Afferma che il principio della unicità della giurisdizione deve essere inserito nella Costituzione, perché esso è, a suo avviso, inscindibile da quello della indipendenza della Magistratura. Se si vuole che i giudici siano indipendenti, bisogna dare all’amministrazione della giustizia una organizzazione che garantisca tale indipendenza. Orbene, mentre è giusto riconoscere l’indipendenza ai magistrati ordinari, in quanto essi offrono ogni garanzia, si deve pure ammettere che ove si consentisse la creazione di organi speciali improvvisati, i componenti di questi non presenterebbero le stesse garanzie ed allora il principio della indipendenza della Magistratura verrebbe ad essere vulnerato. Il principio della unicità è quindi un corollario necessario di quello della indipendenza. Si può anche essere contrari al principio della indipendenza della Magistratura, ma allora bisogna avere il coraggio di dirlo, non solo in seno alla Commissione, ma anche nelle pubbliche sedute dell’Assemblea costituente.

Si potrebbe anche sostenere che il potere dello Stato è uno solo e che i giudici non devono fare altro che dare esecuzione alle direttive politiche di chi ha l’autorità, e che quindi essi sono dipendenti del Governo. Potrebbe anche ritenersi che questo fosse un sistema migliore; ma, se si ammette la divisione dei poteri, bisogna giungere alla conseguenza della indipendenza della Magistratura.
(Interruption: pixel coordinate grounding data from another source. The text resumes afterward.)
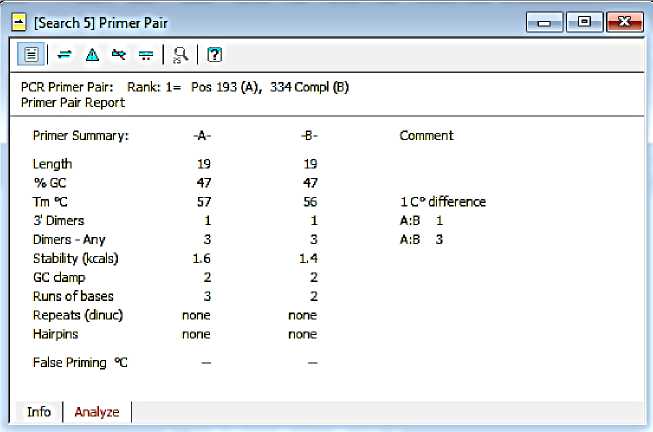Click the magnifying glass search icon
Screen dimensions: 653x432
(181, 53)
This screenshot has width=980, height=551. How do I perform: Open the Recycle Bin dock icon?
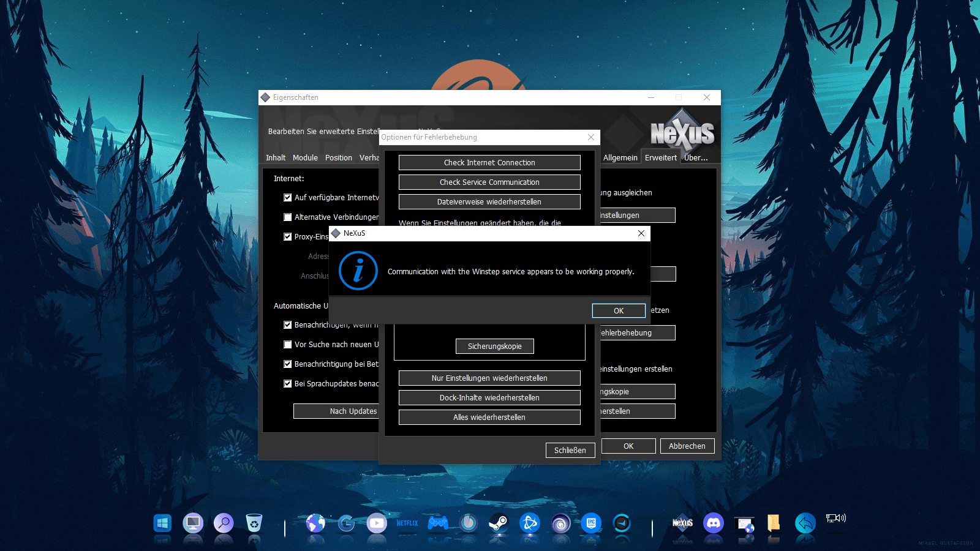(x=254, y=523)
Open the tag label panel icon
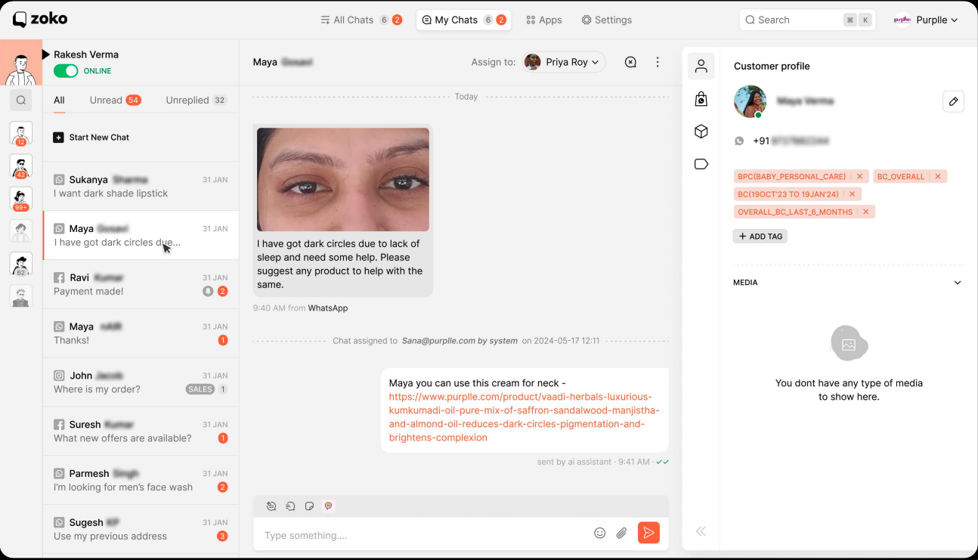Image resolution: width=978 pixels, height=560 pixels. tap(701, 164)
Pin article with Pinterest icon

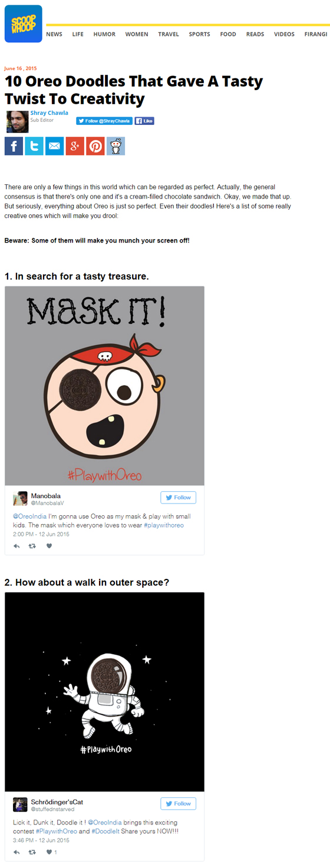click(x=95, y=146)
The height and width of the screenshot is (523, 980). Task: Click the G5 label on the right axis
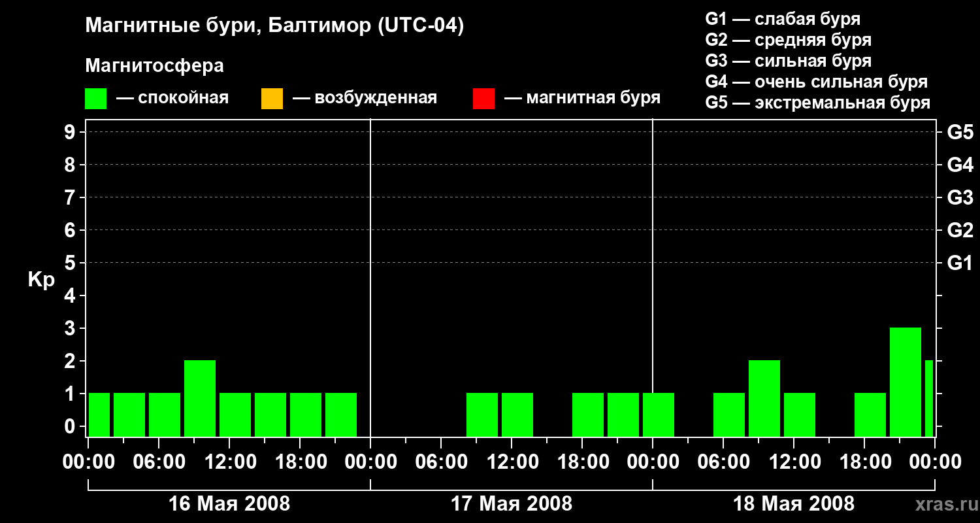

Di fronte all’osservazione dell’onorevole Targetti, che si debba cercar di alleggerire il più possibile le norme relative al potere giudiziario da inserire nella Costituzione, ripete che molti degli articoli contenuti nel suo progetto hanno lo scopo di rendere più comprensibili i principî affermati. Ad ogni modo il principio della unicità è uno di quelli che debbono essere consacrati nella Costituzione e, affermando questo principio, si deve specificare anche quali sono gli organi attraverso i quali esso si estrinseca.

LEONE GIOVANNI, Relatore, condivide l’opinione che le formulazioni proposte debbano essere alleggerite, ma ritiene che non si possa arrivare al sintetismo della Costituzione francese.

Si dichiara d’accordo su quello che l’onorevole Calamandrei ha detto in risposta agli onorevoli Uberti e Targetti, sulla inscindibilità del principio della unicità della giurisdizione da quello della indipendenza della Magistratura.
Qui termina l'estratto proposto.